Insect plagues are nothing new to Spain, and whether it’s black flies or cockroaches, they tend to thrive during summer.

Unfortunately, increasingly rising temperatures in Spain are only serving to make the problem worse, especially when it comes to invasive species such as the tiger mosquito, as confirmed by the Spanish government.

On a completely different note, Spain’s Democratic Memory Law, sometimes called the Historical Memory Law, came into force in October 2022.

It’s a piece of wide-ranging but controversial legislation that aims to settle Spanish democracy’s debt to its past and deal with the complicated legacies of its Civil War and the dictatorship of Francisco Franco, which lasted from 1939 to 1975.

READ ALSO: 13 changes you may have missed about Spain’s new ‘Civil War’ law

One of lesser known clauses of the law forces municipalities named after Franco or which celebrate the dictator or fascism in some way to have to change their names (in fact, another law from 2007 already forced them to do this).

These include Llanos del Caudillo, Villafranco del Guadalhorce, Alberche del Caudillo, San Leona de Yagüe, Alcocero de Mola, to name a few. 

In case you were wondering, caudillo means “commander” and is how Franco was known (similar to Hitler’s Führer), whereas Yagüe and Mola were the surnames of two fascist leaders who carried out atrocities during Spain’s Civil War and Francoist times. 

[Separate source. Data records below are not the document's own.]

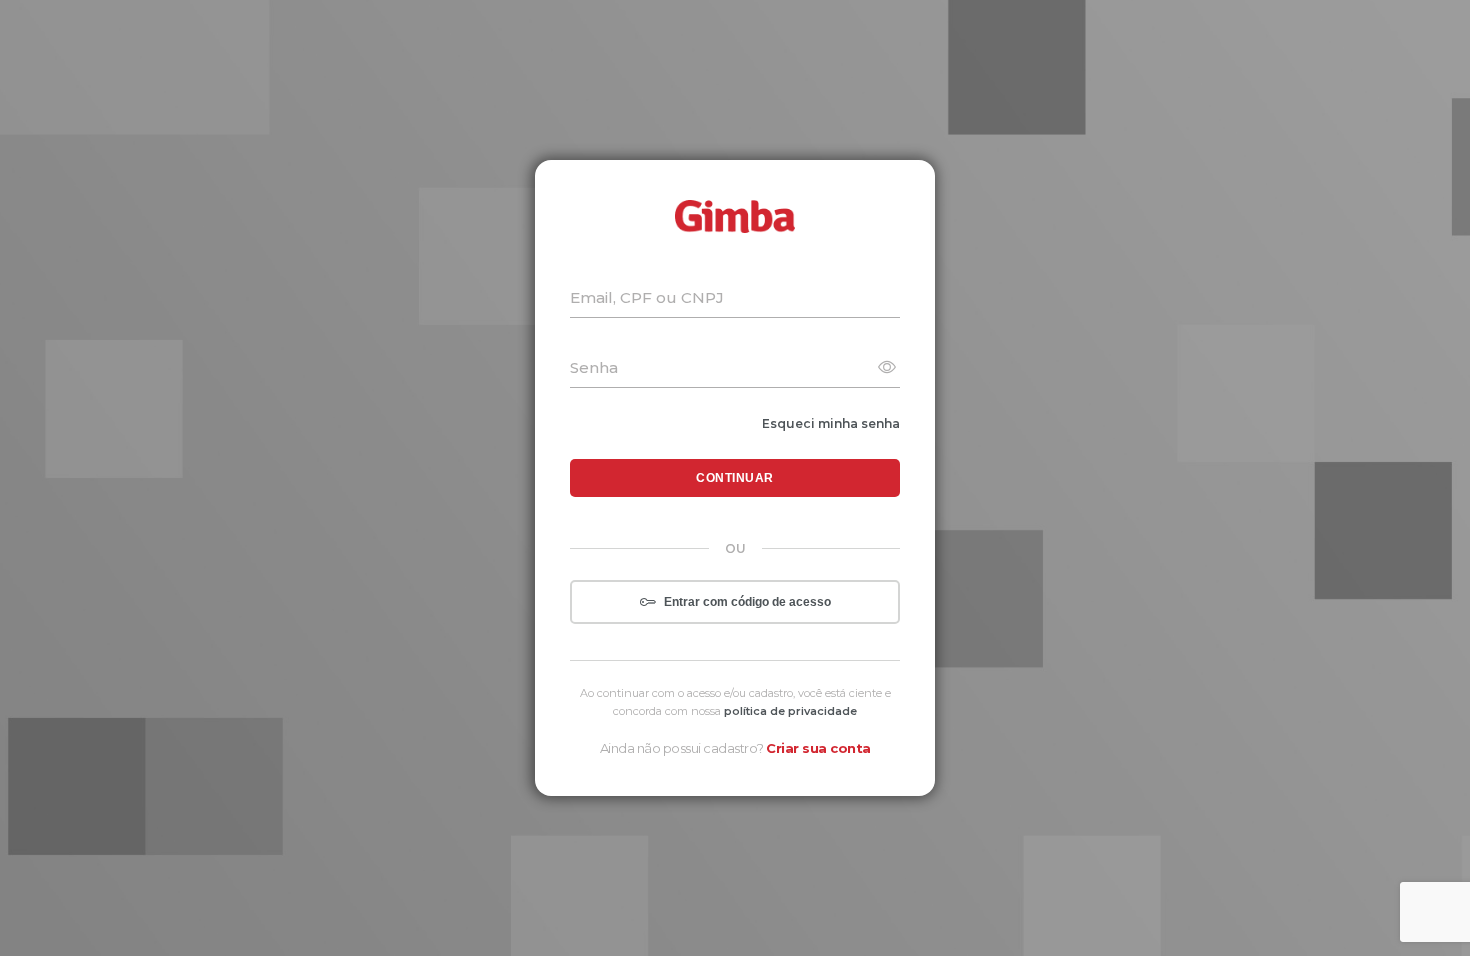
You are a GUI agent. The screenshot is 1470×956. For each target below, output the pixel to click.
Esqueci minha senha (831, 423)
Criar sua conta (818, 748)
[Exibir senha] (887, 368)
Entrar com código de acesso (747, 602)
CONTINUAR (735, 478)
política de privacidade (790, 711)
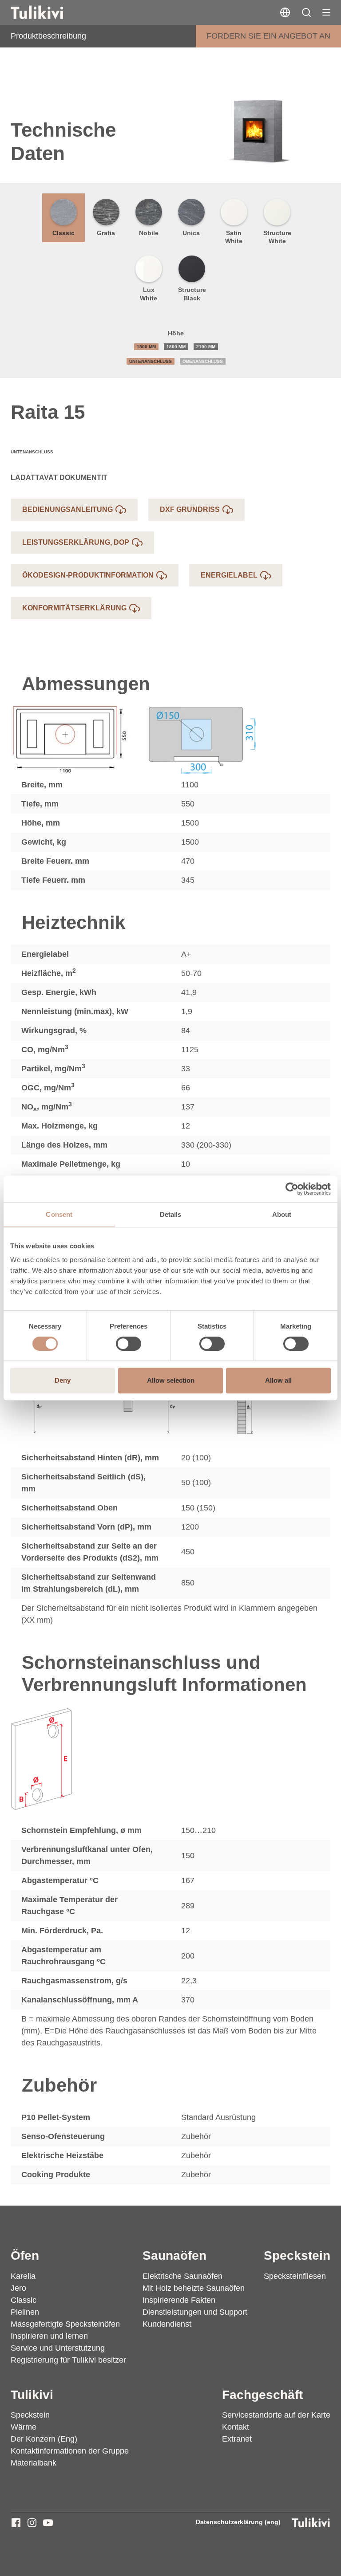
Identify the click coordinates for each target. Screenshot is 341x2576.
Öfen (25, 2255)
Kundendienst (167, 2324)
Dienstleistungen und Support (195, 2312)
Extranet (237, 2438)
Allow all (278, 1380)
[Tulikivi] (48, 12)
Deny (63, 1380)
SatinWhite (233, 236)
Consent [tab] (59, 1214)
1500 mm (146, 346)
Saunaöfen (174, 2255)
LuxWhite (148, 293)
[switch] (128, 1344)
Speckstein (297, 2255)
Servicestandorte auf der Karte (276, 2415)
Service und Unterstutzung (58, 2348)
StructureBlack (192, 293)
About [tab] (282, 1214)
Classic (63, 232)
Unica (191, 232)
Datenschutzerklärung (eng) (238, 2521)
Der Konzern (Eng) (44, 2438)
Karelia (23, 2276)
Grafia (106, 232)
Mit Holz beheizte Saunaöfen (194, 2288)
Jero (18, 2288)
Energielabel (229, 575)
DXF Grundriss (190, 509)
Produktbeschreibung (48, 35)
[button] (306, 12)
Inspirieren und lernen (49, 2336)
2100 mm (205, 346)
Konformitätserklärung (74, 608)
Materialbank (33, 2462)
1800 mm (176, 346)
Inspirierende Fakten (179, 2300)
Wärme (23, 2427)
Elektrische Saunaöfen (182, 2276)
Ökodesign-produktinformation (88, 575)
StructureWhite (277, 236)
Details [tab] (171, 1214)
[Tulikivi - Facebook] (16, 2522)
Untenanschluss (150, 361)
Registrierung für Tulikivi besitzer (68, 2360)
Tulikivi (32, 2395)
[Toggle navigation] (326, 12)
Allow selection (170, 1380)
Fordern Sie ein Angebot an (268, 35)
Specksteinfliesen (295, 2276)
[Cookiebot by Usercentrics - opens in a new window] (292, 1189)
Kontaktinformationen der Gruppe (70, 2450)
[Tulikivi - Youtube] (48, 2522)
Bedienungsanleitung (67, 509)
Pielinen (25, 2312)
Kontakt (235, 2427)
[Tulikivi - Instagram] (32, 2522)
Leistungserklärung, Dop (75, 542)
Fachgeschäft (262, 2395)
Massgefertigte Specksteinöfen (65, 2324)
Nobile (149, 232)
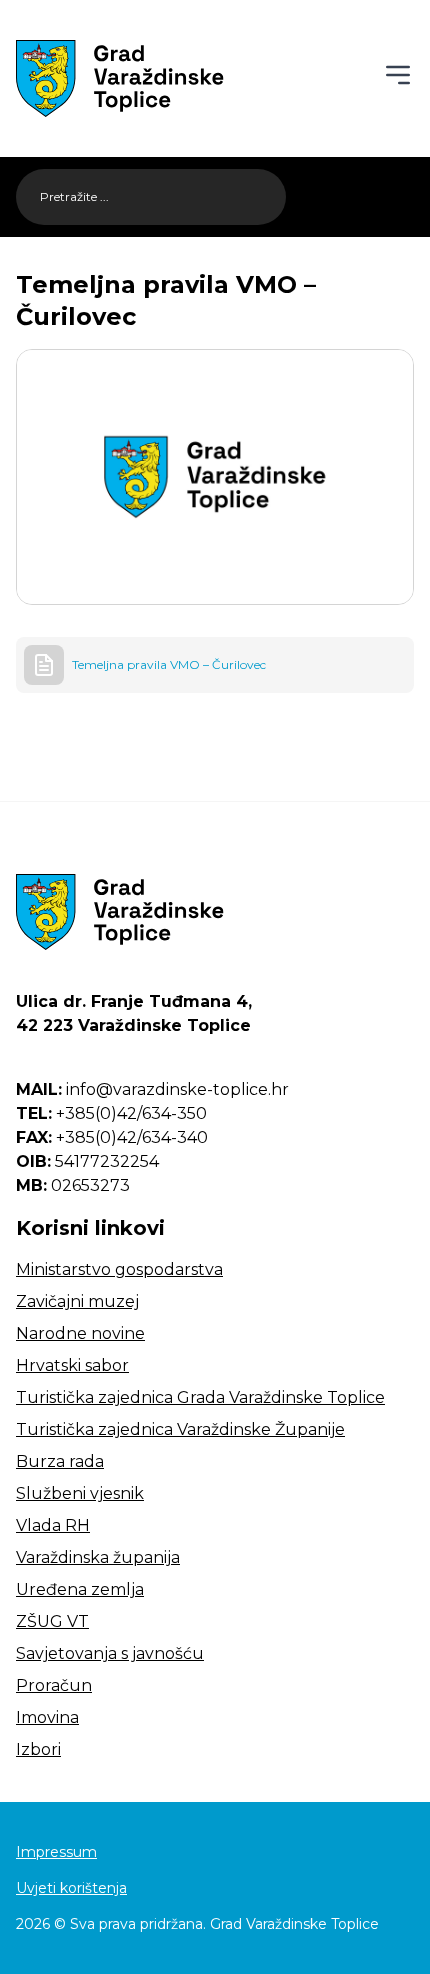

However, most of these municipalities have dragged their feet with regard to charge their towns’ and villages’ names, either missing the deadline by which it could be done or arguing that they have no links to Franco and that their toponyms are part of Spanish history. 

The case reflects how Spain’s fascist dictatorship and Civil War legacy don’t have the same blanket negative associations that Nazism has in Germany for example, where legislation wiping all trace of Hitler’s influence has been applied more efficiently.